PURPOSE: Iron is essential for development and growth in young children; unfortunately, iron deficiency (ID) is a significant public health problem in this population. Young Child Formulae (YCF), milk-derived products fortified with iron and ascorbic acid (AA, an enhancer of iron absorption) may be good sources of iron to help prevent ID. Furthermore, some YCF are supplemented with prebiotics, non-digestible carbohydrates suggested to enhance iron bioavailability. The aim of our study was to evaluate iron bioavailability of YCF relative to prebiotic and AA concentrations. We hypothesised that YCF with the highest levels of prebiotics and AA would have the most bioavailable iron.
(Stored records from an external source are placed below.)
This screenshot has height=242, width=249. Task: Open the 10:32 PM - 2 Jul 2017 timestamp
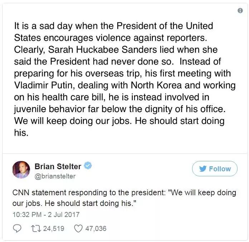pos(46,215)
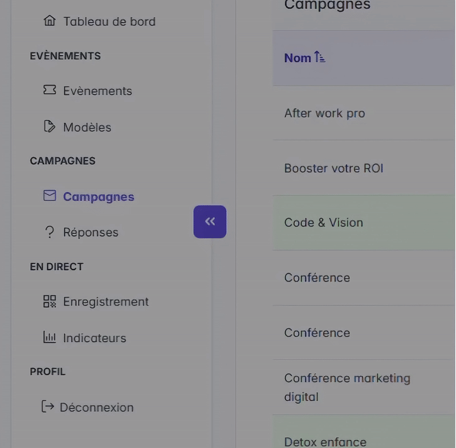Open the After work pro campaign

coord(324,113)
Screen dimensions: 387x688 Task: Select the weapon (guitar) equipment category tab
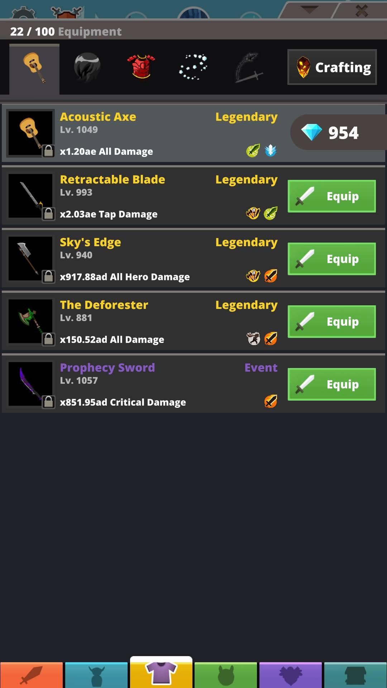pyautogui.click(x=34, y=69)
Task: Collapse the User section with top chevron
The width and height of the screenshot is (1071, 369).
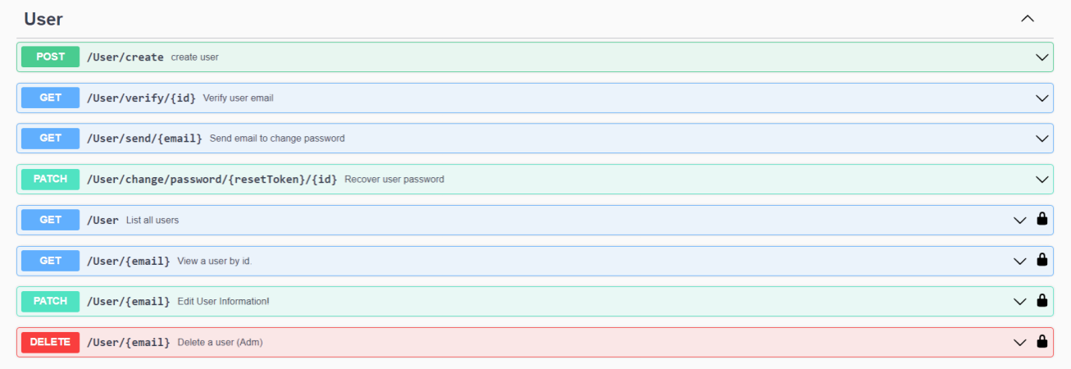Action: [x=1028, y=19]
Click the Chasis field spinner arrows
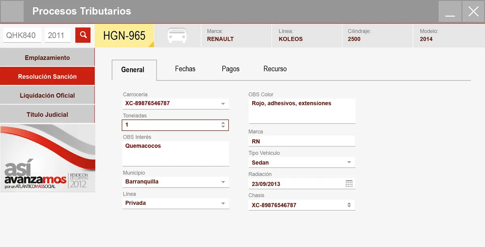 pyautogui.click(x=349, y=205)
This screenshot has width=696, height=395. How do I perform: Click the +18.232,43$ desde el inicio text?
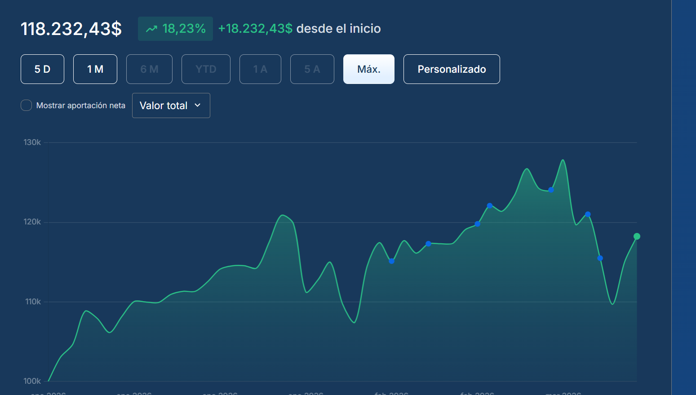pos(299,29)
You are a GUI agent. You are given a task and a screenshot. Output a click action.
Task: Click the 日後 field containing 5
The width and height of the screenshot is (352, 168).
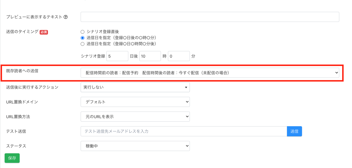117,56
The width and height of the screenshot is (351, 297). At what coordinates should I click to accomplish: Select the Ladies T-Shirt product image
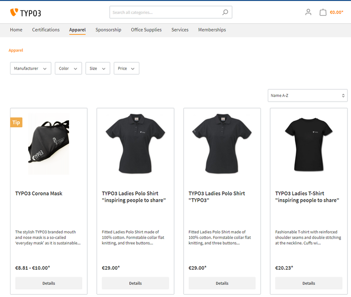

METHODS: We used the in vitro digestion/Caco-2 cell model to measure iron bioavailability from 4 commercially available YCF with approximately equal amounts of iron, but varying amounts of: AA and the prebiotics fructo- and galacto-oligosaccharides. Caco-2 cell ferritin formation was used as a surrogate marker for iron bioavailability.
RESULTS: The YCF with the highest concentration of prebiotics and AA had the highest iron bioavailability; conversely, the YCF with the lowest concentration of prebiotics and AA had the lowest. After the addition of exogenous prebiotics, so that all tested YCF had equivalent amounts, there was no longer a significant difference between YCF iron bioavailability.
CONCLUSION: Our results suggest that ascorbic acid and prebiotics in YCF improve iron bioavailability. Ensuring that iron is delivered in a bioavailable form would improve the nutritional benefits of YCF in relation to ID/IDA amongst young children; therefore, further exploration of our findings in vivo is warranted.